There has been additional reflection focusing on the philosophy of engineering, as a sub-field within philosophy of technology. Ibo van de Poel and David E. Goldberg edited a volume, Philosophy and Engineering: An Emerging Agenda (2010) which contains a number of research articles focused on design, epistemology, ontology and ethics in engineering.

====Technology and neutrality====

Technological determinism is the idea that "features of technology [determine] its use and the role of a progressive society was to adapt to [and benefit from] technological change." The alternative perspective would be social determinism which looks upon society being at fault for the "development and deployment" of technologies. Lelia Green used recent gun massacres such as the Port Arthur Massacre and the Dunblane Massacre to selectively show technological determinism and social determinism. According to Green, a technology can be thought of as a neutral entity only when the sociocultural context and issues circulating the specific technology are removed. It will be then visible to us that there lies a relationship of social groups and power provided through the possession of technologies. A compatibilist position between these two positions is the interactional stance on technology proposed by Batya Friedman that states that social forces and technology co-construct and co-vary with one another.
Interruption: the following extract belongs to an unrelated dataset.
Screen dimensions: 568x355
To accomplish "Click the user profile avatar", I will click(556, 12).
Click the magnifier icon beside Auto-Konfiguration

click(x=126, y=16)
=== Chinese philosophy ===
Historically, Chinese thought integrated technics with ethics, cosmology, and political order rather than separating them into distinct domains.
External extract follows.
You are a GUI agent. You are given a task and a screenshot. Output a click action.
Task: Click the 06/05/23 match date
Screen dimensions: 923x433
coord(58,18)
Several classical Chinese texts can be interpreted as early forms of philosophy of technology, reflecting on the relation between technics, cosmology, morality, and human action rather than treating tools as merely instrumental. Daoist texts such as the Daodejing and the Zhuangzi discuss concepts such as ziran (self-so) and wu wei (non-coercive action), presenting technical skill as an attunement to the dao rather than domination over nature. The story of Cook Ding carving the ox in the Zhuangzi can be treated as examples of Chinese philosophy of technology, where technical mastery emerges through harmony with the patterns of the world rather than external control. Similarly, Confucian texts such as the Analects and the Mencius understand li (ritual propriety) as a cultivated practice through which human beings harmonize themselves with moral and cosmic order.

Other important texts include the Mozi, which reflects on utility, engineering, measurement, and social organization; the Huainanzi, which synthesizes cosmology, governance, and technical thought; and the Kaogong Ji, an early text on craftsmanship, architecture, and state production. During the Ming dynasty, encyclopedia Tiangong Kaiwu served as an important expression of Chinese philosophy of technology, situating technical production within relations between qi, dao, and natural transformation.